The cyclic ADP ribose antagonist 8-NH₂-cADP-ribose blocks cholecystokinin-evoked cytosolic Ca²⁺ spiking in pancreatic acinar cells

Abstract

 In order to investigate the possible involvement of cyclic ADP ribose as an intracellular messenger for hormone-evoked cytosolic Ca²⁺ signalling, we performed experiments on intracellularly perfused mouse pancreatic acinar cells. Both a stable inositol 1,4,5 trisphosphate analogue (IP₃) and cyclic ADP ribose (cADPR) evoked regular spikes of Ca²⁺ dependent ion current, reflecting cytosolic Ca²⁺ spiking.
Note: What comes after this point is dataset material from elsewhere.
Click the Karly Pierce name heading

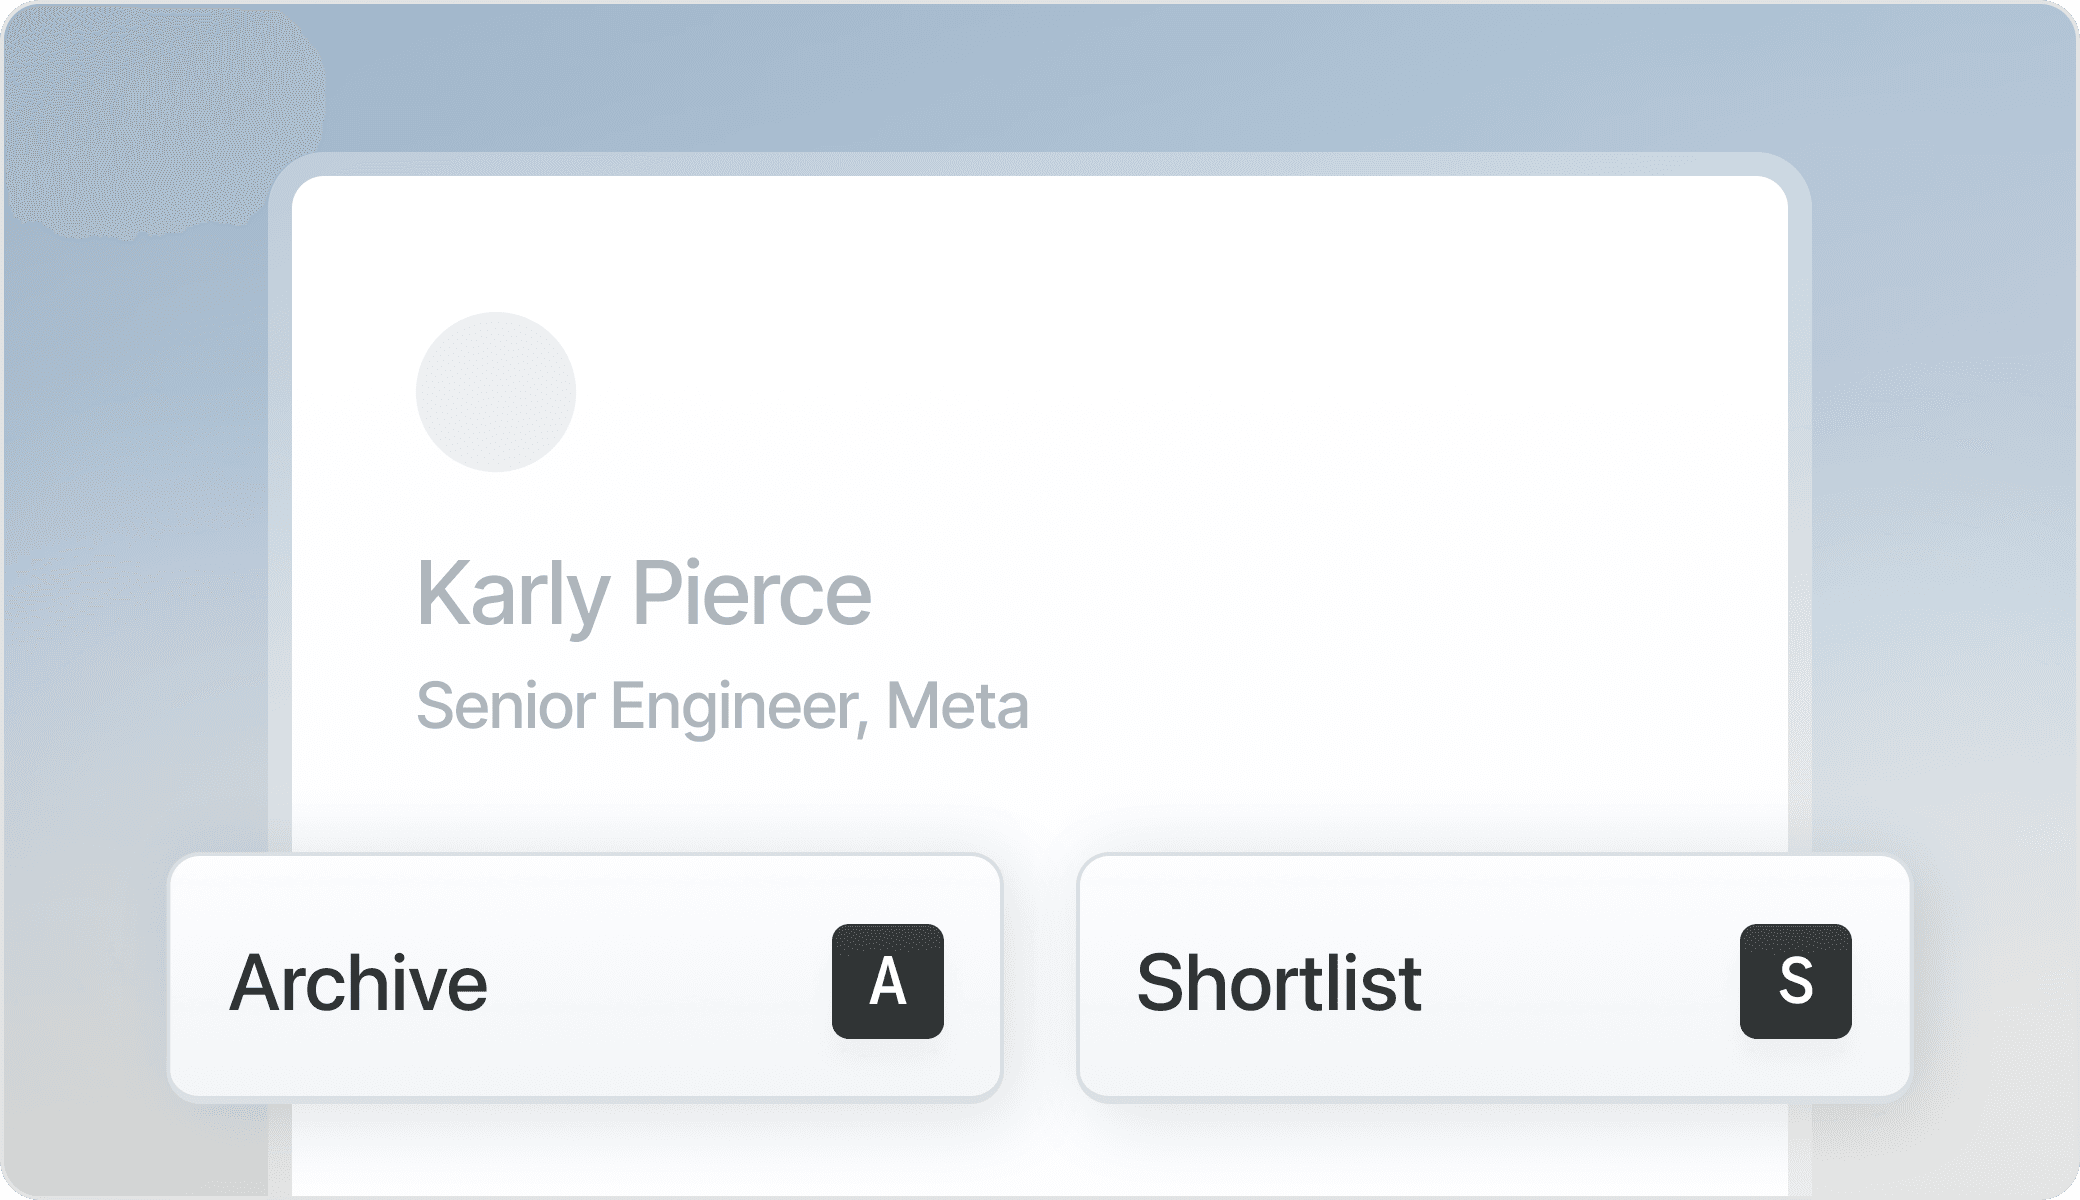point(643,593)
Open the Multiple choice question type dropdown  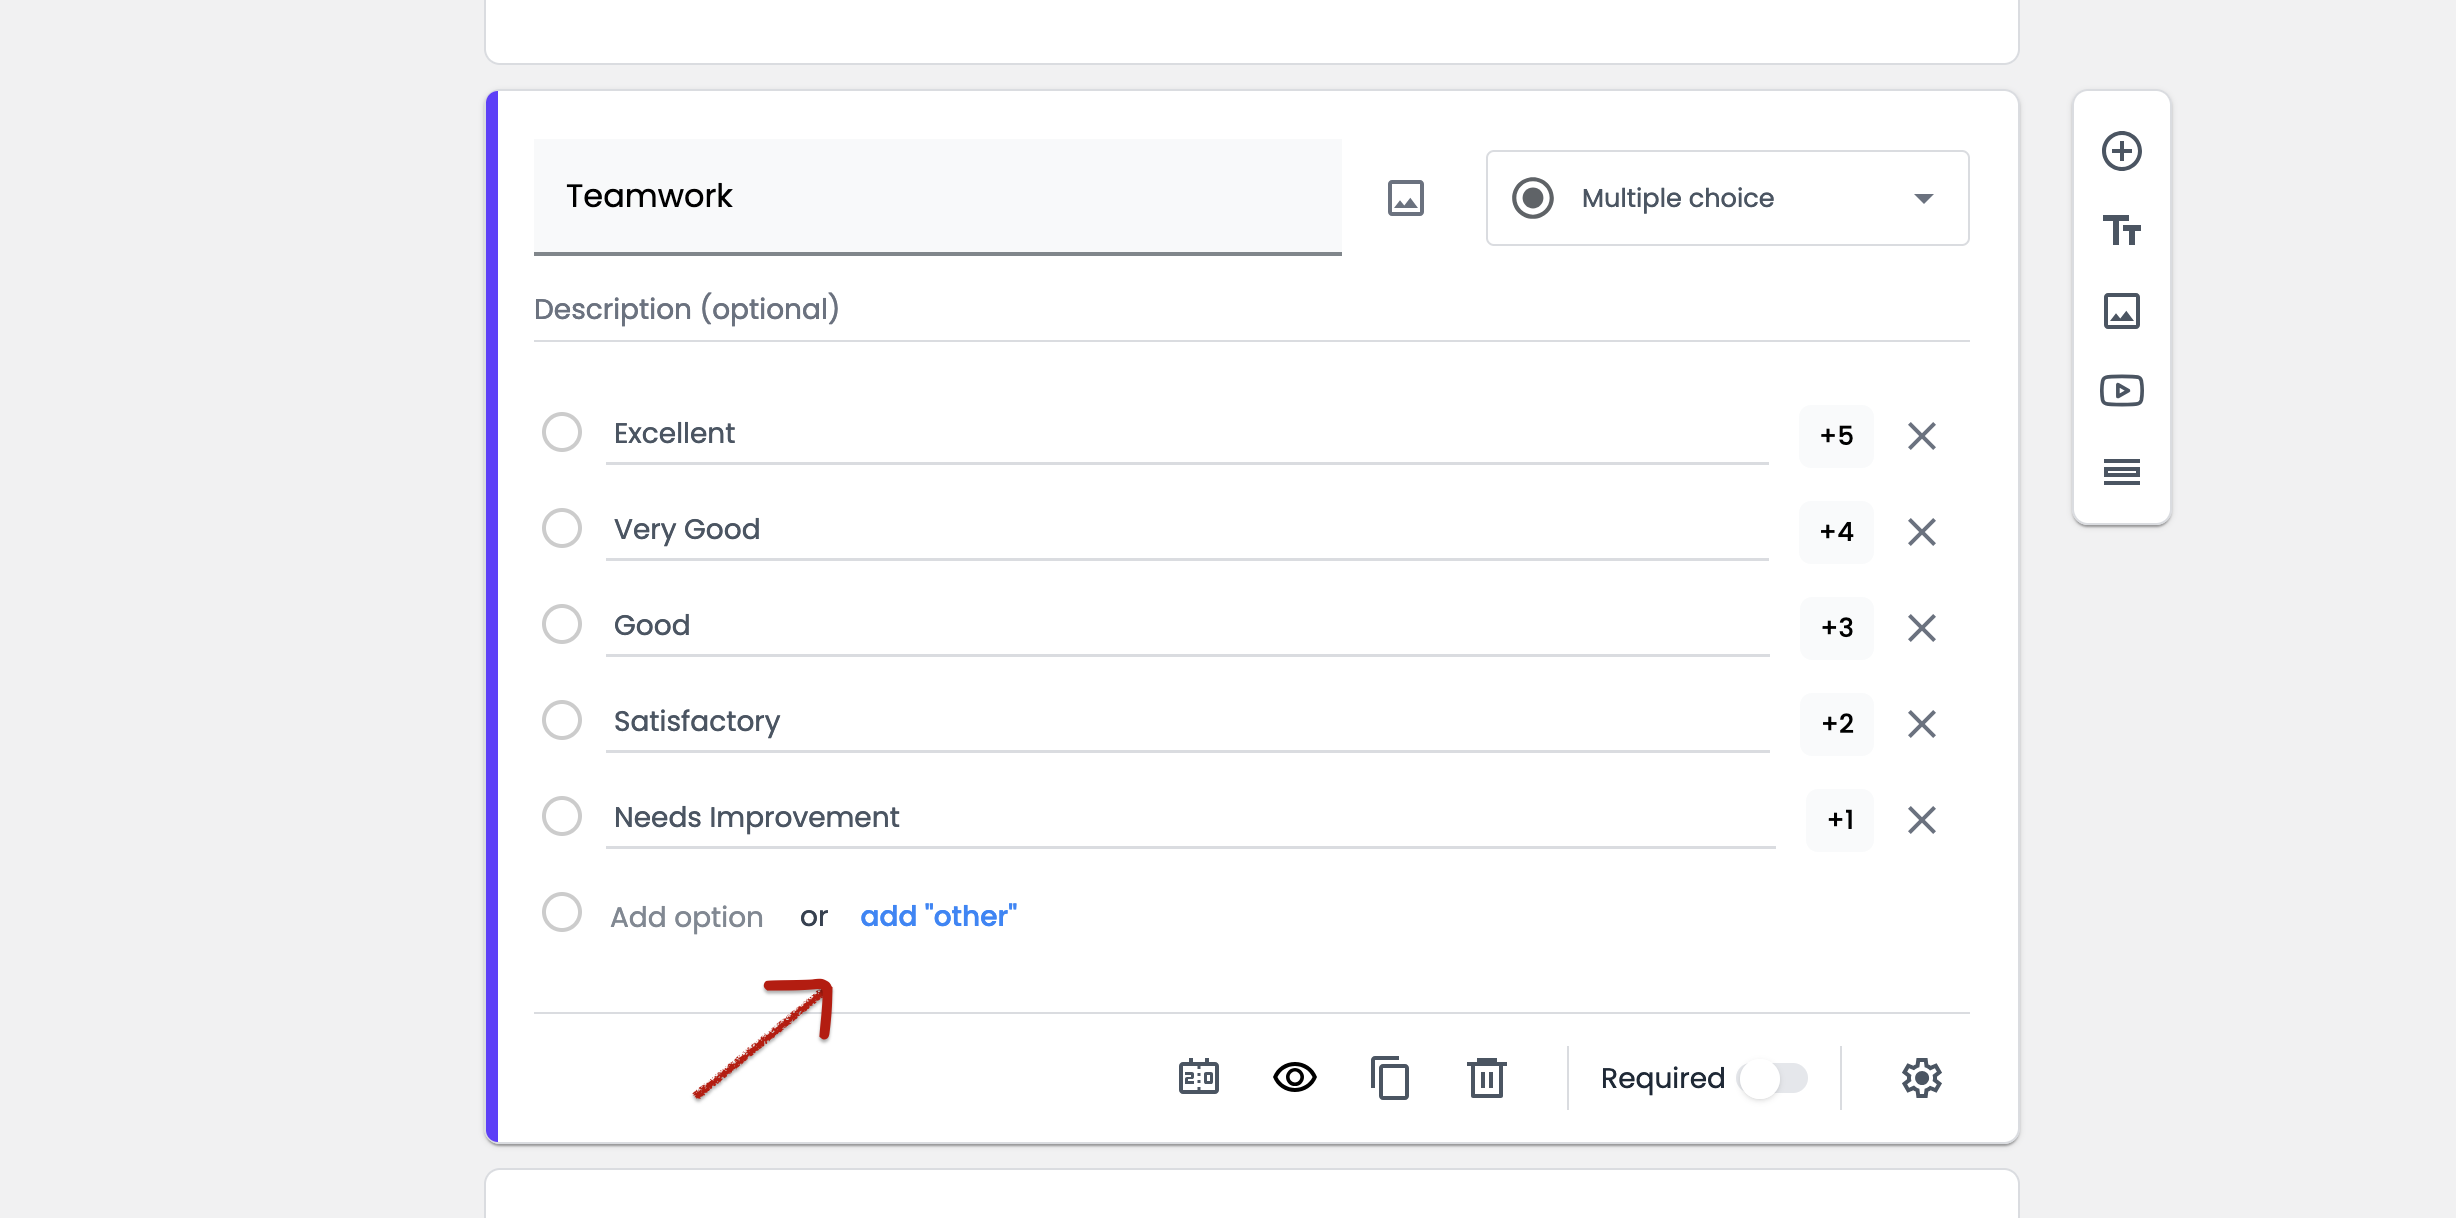[x=1727, y=198]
The effect of cADPR, but not IP₃, was abolished by the presence intracellularly of the cADPR antagonist 8-NH₂-cADPR. External application of cholecystokinin (CCK) in a physiological concentration (2.5–5 pM) evoked a mixture of short-lasting and longer-lasting spikes of Ca²⁺-dependent ion current. These effects were abolished by the presence intracellularly of 8-NH₂-cADPR (18 μM). Increasing the CCK concentration to 15 pM could overcome the inhibition by 18 μM of the antagonist. These experiments provide fresh evidence for the involvement of cADPR receptors in the hormone-evoked cytosolic Ca²⁺ signalling process in pancreatic acinar cells.